▸ **TEXT EXCERPT**

If all or some of the documents in your corpus have several parallel tiers, e.g. original text and its translations into other languages, the tiers have to be assigned different language IDs, starting from zero. These IDs should correspond to the names of the languages in the ``languages`` array in ``conf/corpus.conf`` file. The sentences of all tiers should be stored in one JSON file, but independently. The sentences in the file should be ordered by language ID. In order to indicate that a certain part of a sentence is aligned with a certain part of another sentence in another tier, these sentences should contain the following dictionary in their ``para_alignment`` arrays:

.. code-block:: javascript
  :linenos:

  {
    "off_start": ...,
    "off_end": ...,
    "para_id": ...
  }

The ``off_start`` and ``off_end`` parameters are integers that determine the aligned span in characters. The ``para_id`` parameter is an integer uniquely (at the document level) identifying a bunch of aligned segments: it should have the same value in all tiers of an aligned segment. The aligned segment may be shorter or longer than the sentence. In the first case, the sentence will contain several dictionaries in the ``para_alignment`` array. In the second case, several consecutive sentences in the same tier will have alignments with the same ``para_id``.


Source alignment
----------------

If all or some of the documents in your corpus were aligned with sound or video, the aligned sentences (in all tiers, if there are several) should contain the following dictionary in their ``src_alignment`` lists:

.. code-block:: javascript
  :linenos:

  {
    "off_start_src": ...,
    "off_end_src": ...,
    "off_start_sent": ...,
    "off_end_sent": ...,
    "mtype": "audio|video",
    "src_id": "...",
    "src": "..."
  }


The ``off_start_src`` and ``off_end_src`` parameters are numbers (float) that determine the relevant segment in the media file in seconds. The ``off_start_sent`` and ``off_end_sent`` parameters are integers that determine the aligned span in the sentence in characters. The ``mtype`` is a string that says if the media is a sound file or a video file. The ``src_id`` parameter is a string uniquely (at the document level) identifying an aligned segment. The ``src`` parameter is the name and the relative path to the media file. All media files have to be located in the ``search/media/%corpus_name%`` directory. Just as with ``para_alignment``, it is possible to have several aligned segments in a sentence or several sentences in an aligned segment.

▸ **DATA ENTRIES**
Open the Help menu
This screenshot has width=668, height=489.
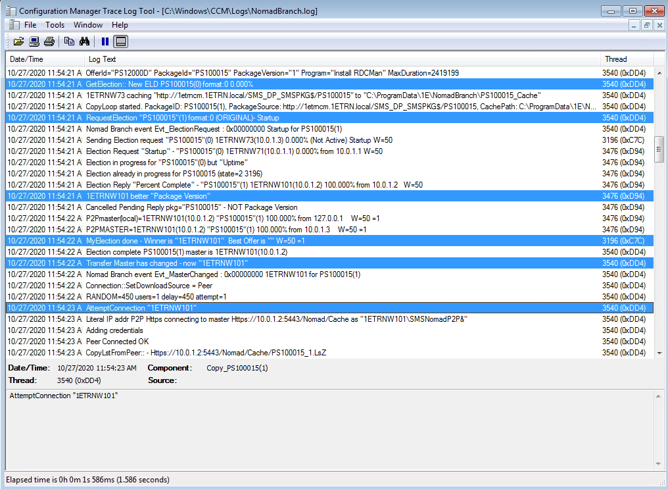tap(120, 25)
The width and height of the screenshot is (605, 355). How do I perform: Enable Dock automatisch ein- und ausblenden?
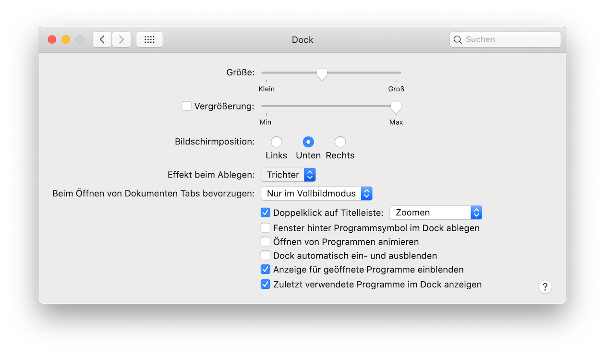click(x=266, y=256)
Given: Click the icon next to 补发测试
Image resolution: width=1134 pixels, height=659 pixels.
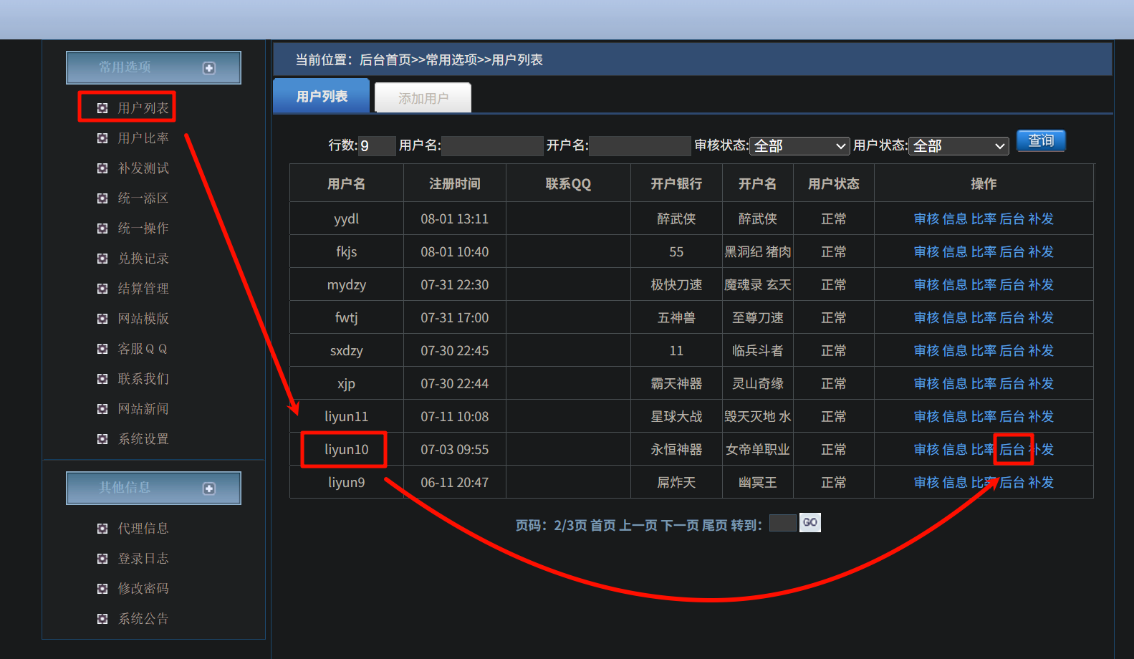Looking at the screenshot, I should (102, 168).
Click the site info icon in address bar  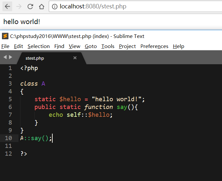[55, 6]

▸ **WHAT THE TASK REQUIRES**
Resume the text on alignment in corpus documents, starting right after its final sentence. The material has no role here.

▸ **RESULT FOR THIS TASK**
Style spans
-----------

The baseline of the sentence may contain :doc:`style spans </styles>`, i.e. segments that should be displayed in a style other than the default, e.g. in italics or in superscript. Each dictionary in the ``style_spans`` list represents one such segment. It looks like this:

.. code-block:: javascript
  :linenos:

  {
    "off_start": ...,
    "off_end": ...,
    "span_class": "...",
    "tooltip_text": "..."  // optional
  }

The ``off_start`` and ``off_end`` parameters are integers that define the offset of the relevant segment in the ``text`` value in characters. ``span_class`` is a string that defines the style. When displayed in a search hit, the relevant segment is put inside a ``<span>`` element with the ``class`` attribute set to ``style_%SPAN_CLASS%``. For example, if ``span_class`` equals ``i``, the actual span tag will look like ``<span class="style_i">``. The classes should be defined in ``/search/web_app/static/css/span_styles.css``. Predefined classes are ``style_i`` (italics), ``style_b`` (bold), ``style_sup`` (superscript), ``style_sub`` (subscript), and ``style_txt_hX`` for ``X`` = ``1``, ``2`` and ``3`` (headers). ``tooltip_text`` can be used to display a tooltip for that span. See :doc:`styles` for more.


Sentence example
----------------

Here is an example of a sentence. It contains both parallel alignment (the text is aligned with its Russian translation) and media alignment.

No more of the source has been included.